** Opening INFORMATION PROVIDED block **

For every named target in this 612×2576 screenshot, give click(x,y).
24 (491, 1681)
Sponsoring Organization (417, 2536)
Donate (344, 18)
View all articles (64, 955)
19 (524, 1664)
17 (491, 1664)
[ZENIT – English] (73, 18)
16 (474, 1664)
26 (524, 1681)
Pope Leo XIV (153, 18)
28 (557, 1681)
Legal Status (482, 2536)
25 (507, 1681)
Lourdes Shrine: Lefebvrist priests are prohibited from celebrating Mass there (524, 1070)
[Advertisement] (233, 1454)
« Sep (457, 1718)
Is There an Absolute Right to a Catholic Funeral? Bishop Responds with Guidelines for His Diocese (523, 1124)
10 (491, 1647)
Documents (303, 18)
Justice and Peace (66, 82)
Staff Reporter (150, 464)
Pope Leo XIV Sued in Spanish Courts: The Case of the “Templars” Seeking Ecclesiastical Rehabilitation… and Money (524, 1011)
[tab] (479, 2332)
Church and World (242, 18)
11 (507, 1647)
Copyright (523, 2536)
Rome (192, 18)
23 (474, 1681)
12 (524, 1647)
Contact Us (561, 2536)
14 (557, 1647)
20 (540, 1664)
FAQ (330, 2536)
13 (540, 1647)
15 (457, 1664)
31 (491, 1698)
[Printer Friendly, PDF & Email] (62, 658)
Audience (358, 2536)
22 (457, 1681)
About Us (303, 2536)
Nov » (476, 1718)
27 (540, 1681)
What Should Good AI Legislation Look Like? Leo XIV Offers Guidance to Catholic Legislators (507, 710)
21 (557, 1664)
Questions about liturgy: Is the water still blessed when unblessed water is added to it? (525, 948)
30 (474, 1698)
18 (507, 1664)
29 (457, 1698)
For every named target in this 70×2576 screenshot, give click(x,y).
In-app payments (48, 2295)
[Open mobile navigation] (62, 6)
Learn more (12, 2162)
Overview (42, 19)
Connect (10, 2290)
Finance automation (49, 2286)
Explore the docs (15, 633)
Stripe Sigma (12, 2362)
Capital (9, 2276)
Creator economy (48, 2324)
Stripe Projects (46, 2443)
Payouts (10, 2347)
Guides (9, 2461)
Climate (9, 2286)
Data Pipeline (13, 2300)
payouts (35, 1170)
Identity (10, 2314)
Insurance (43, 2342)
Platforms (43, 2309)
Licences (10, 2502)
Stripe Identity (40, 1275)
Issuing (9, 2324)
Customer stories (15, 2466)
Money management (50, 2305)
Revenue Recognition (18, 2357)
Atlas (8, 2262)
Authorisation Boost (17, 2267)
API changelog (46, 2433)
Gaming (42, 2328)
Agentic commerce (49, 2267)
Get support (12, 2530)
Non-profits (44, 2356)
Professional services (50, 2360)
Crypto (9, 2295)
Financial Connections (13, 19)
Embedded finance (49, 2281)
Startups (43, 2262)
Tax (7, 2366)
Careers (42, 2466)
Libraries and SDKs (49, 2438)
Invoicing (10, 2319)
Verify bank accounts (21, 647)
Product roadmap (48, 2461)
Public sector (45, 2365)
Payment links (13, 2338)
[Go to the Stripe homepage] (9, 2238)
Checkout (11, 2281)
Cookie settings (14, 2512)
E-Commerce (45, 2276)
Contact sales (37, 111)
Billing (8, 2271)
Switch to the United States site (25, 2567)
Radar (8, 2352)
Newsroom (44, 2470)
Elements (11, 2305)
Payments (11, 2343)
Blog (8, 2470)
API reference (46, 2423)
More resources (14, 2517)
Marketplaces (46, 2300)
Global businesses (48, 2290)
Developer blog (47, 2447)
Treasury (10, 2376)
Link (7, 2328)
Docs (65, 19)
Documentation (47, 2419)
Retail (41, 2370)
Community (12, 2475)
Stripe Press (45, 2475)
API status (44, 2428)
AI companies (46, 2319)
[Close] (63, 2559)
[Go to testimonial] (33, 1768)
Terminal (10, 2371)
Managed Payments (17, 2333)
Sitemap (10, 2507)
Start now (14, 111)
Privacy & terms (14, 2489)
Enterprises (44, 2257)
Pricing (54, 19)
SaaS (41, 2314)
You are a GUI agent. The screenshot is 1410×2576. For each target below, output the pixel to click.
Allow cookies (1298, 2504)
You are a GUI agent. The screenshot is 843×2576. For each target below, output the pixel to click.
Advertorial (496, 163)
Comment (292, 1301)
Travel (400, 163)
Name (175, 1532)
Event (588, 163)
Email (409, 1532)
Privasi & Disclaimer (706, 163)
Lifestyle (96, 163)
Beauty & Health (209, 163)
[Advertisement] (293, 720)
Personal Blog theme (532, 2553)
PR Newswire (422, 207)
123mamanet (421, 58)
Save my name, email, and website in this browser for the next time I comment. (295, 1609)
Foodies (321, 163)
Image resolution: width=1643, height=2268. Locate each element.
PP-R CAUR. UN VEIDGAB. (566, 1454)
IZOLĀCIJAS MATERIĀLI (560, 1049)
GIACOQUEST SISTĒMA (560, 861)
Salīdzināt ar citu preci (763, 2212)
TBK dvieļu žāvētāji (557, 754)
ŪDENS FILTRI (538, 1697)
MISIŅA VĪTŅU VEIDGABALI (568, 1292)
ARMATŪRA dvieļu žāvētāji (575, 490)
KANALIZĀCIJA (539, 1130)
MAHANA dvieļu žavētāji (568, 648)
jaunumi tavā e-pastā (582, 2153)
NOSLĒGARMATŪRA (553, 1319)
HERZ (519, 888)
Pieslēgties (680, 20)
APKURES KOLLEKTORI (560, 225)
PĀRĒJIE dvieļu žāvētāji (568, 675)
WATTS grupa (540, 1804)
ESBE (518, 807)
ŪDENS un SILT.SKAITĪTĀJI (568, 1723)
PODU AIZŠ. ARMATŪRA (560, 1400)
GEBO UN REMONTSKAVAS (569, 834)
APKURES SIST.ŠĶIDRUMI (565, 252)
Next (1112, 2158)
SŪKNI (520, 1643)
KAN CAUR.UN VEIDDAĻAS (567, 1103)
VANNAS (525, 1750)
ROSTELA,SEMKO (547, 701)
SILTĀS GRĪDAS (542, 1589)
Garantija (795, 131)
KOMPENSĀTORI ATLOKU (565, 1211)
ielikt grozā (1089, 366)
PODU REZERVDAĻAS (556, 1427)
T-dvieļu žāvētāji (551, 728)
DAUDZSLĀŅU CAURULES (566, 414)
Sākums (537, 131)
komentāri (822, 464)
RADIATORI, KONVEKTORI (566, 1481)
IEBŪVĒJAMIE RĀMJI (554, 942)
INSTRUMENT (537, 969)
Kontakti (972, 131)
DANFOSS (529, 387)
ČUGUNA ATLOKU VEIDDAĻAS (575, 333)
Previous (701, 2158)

** Closing INFORMATION PROVIDED block **

▶ WHAT YOU ARE ASKED TO DO:
Every line above should be reproduced precisely.

▶ ANSWER SPACE:
For every named target in this 612×2576 screenshot, give click(x,y).
24 (491, 1681)
Sponsoring Organization (417, 2536)
Donate (344, 18)
View all articles (64, 955)
19 (524, 1664)
17 (491, 1664)
[ZENIT – English] (73, 18)
16 (474, 1664)
26 (524, 1681)
Pope Leo XIV (153, 18)
28 (557, 1681)
Legal Status (482, 2536)
25 (507, 1681)
Lourdes Shrine: Lefebvrist priests are prohibited from celebrating Mass there (524, 1070)
[Advertisement] (233, 1454)
« Sep (457, 1718)
Is There an Absolute Right to a Catholic Funeral? Bishop Responds with Guidelines for His Diocese (523, 1124)
10 (491, 1647)
Documents (303, 18)
Justice and Peace (66, 82)
Staff Reporter (150, 464)
Pope Leo XIV Sued in Spanish Courts: The Case of the “Templars” Seeking Ecclesiastical Rehabilitation… and Money (524, 1011)
[tab] (479, 2332)
Church and World (242, 18)
11 (507, 1647)
Copyright (523, 2536)
Rome (192, 18)
23 (474, 1681)
12 (524, 1647)
Contact Us (561, 2536)
14 (557, 1647)
20 (540, 1664)
FAQ (330, 2536)
13 (540, 1647)
15 (457, 1664)
31 (491, 1698)
[Printer Friendly, PDF & Email] (62, 658)
Audience (358, 2536)
22 (457, 1681)
About Us (303, 2536)
Nov » (476, 1718)
27 (540, 1681)
What Should Good AI Legislation Look Like? Leo XIV Offers Guidance to Catholic Legislators (507, 710)
21 (557, 1664)
Questions about liturgy: Is the water still blessed when unblessed water is added to it? (525, 948)
30 (474, 1698)
18 (507, 1664)
29 (457, 1698)
For every named target in this 70×2576 screenshot, give click(x,y).
In-app payments (48, 2295)
[Open mobile navigation] (62, 6)
Learn more (12, 2162)
Overview (42, 19)
Connect (10, 2290)
Finance automation (49, 2286)
Explore the docs (15, 633)
Stripe Sigma (12, 2362)
Capital (9, 2276)
Creator economy (48, 2324)
Stripe Projects (46, 2443)
Payouts (10, 2347)
Guides (9, 2461)
Climate (9, 2286)
Data Pipeline (13, 2300)
payouts (35, 1170)
Identity (10, 2314)
Insurance (43, 2342)
Platforms (43, 2309)
Licences (10, 2502)
Stripe Identity (40, 1275)
Issuing (9, 2324)
Customer stories (15, 2466)
Money management (50, 2305)
Revenue Recognition (18, 2357)
Atlas (8, 2262)
Authorisation Boost (17, 2267)
API changelog (46, 2433)
Gaming (42, 2328)
Agentic commerce (49, 2267)
Get support (12, 2530)
Non-profits (44, 2356)
Professional services (50, 2360)
Crypto (9, 2295)
Financial Connections (13, 19)
Embedded finance (49, 2281)
Startups (43, 2262)
Tax (7, 2366)
Careers (42, 2466)
Libraries and SDKs (49, 2438)
Invoicing (10, 2319)
Verify bank accounts (21, 647)
Product roadmap (48, 2461)
Public sector (45, 2365)
Payment links (13, 2338)
[Go to the Stripe homepage] (9, 2238)
Checkout (11, 2281)
Cookie settings (14, 2512)
E-Commerce (45, 2276)
Contact sales (37, 111)
Billing (8, 2271)
Switch to the United States site (25, 2567)
Radar (8, 2352)
Newsroom (44, 2470)
Elements (11, 2305)
Payments (11, 2343)
Blog (8, 2470)
API reference (46, 2423)
More resources (14, 2517)
Marketplaces (46, 2300)
Global businesses (48, 2290)
Developer blog (47, 2447)
Treasury (10, 2376)
Link (7, 2328)
Docs (65, 19)
Documentation (47, 2419)
Retail (41, 2370)
Community (12, 2475)
Stripe Press (45, 2475)
API status (44, 2428)
AI companies (46, 2319)
[Close] (63, 2559)
[Go to testimonial] (33, 1768)
Terminal (10, 2371)
Managed Payments (17, 2333)
Sitemap (10, 2507)
Start now (14, 111)
Privacy & terms (14, 2489)
Enterprises (44, 2257)
Pricing (54, 19)
SaaS (41, 2314)
You are a GUI agent. The screenshot is 1410×2576. For each target below, output the pixel to click.
Allow cookies (1298, 2504)
You are a GUI agent. The screenshot is 843×2576. For each target below, output the pixel to click.
Advertorial (496, 163)
Comment (292, 1301)
Travel (400, 163)
Name (175, 1532)
Event (588, 163)
Email (409, 1532)
Privasi & Disclaimer (706, 163)
Lifestyle (96, 163)
Beauty & Health (209, 163)
[Advertisement] (293, 720)
Personal Blog theme (532, 2553)
PR Newswire (422, 207)
123mamanet (421, 58)
Save my name, email, and website in this browser for the next time I comment. (295, 1609)
Foodies (321, 163)
Image resolution: width=1643, height=2268. Locate each element.
PP-R CAUR. UN VEIDGAB. (566, 1454)
IZOLĀCIJAS MATERIĀLI (560, 1049)
GIACOQUEST SISTĒMA (560, 861)
Salīdzināt ar citu preci (763, 2212)
TBK dvieļu žāvētāji (557, 754)
ŪDENS FILTRI (538, 1697)
MISIŅA VĪTŅU VEIDGABALI (568, 1292)
ARMATŪRA dvieļu žāvētāji (575, 490)
KANALIZĀCIJA (539, 1130)
MAHANA dvieļu žavētāji (568, 648)
jaunumi tavā e-pastā (582, 2153)
NOSLĒGARMATŪRA (553, 1319)
HERZ (519, 888)
Pieslēgties (680, 20)
APKURES KOLLEKTORI (560, 225)
PĀRĒJIE dvieļu žāvētāji (568, 675)
WATTS grupa (540, 1804)
ESBE (518, 807)
ŪDENS un SILT.SKAITĪTĀJI (568, 1723)
PODU AIZŠ. ARMATŪRA (560, 1400)
GEBO UN REMONTSKAVAS (569, 834)
APKURES SIST.ŠĶIDRUMI (565, 252)
Next (1112, 2158)
SŪKNI (520, 1643)
KAN CAUR.UN VEIDDAĻAS (567, 1103)
VANNAS (525, 1750)
ROSTELA,SEMKO (547, 701)
SILTĀS GRĪDAS (542, 1589)
Garantija (795, 131)
KOMPENSĀTORI ATLOKU (565, 1211)
ielikt grozā (1089, 366)
PODU REZERVDAĻAS (556, 1427)
T-dvieļu žāvētāji (551, 728)
DAUDZSLĀŅU CAURULES (566, 414)
Sākums (537, 131)
komentāri (822, 464)
RADIATORI, KONVEKTORI (566, 1481)
IEBŪVĒJAMIE RĀMJI (554, 942)
INSTRUMENT (537, 969)
Kontakti (972, 131)
DANFOSS (529, 387)
ČUGUNA ATLOKU VEIDDAĻAS (575, 333)
Previous (701, 2158)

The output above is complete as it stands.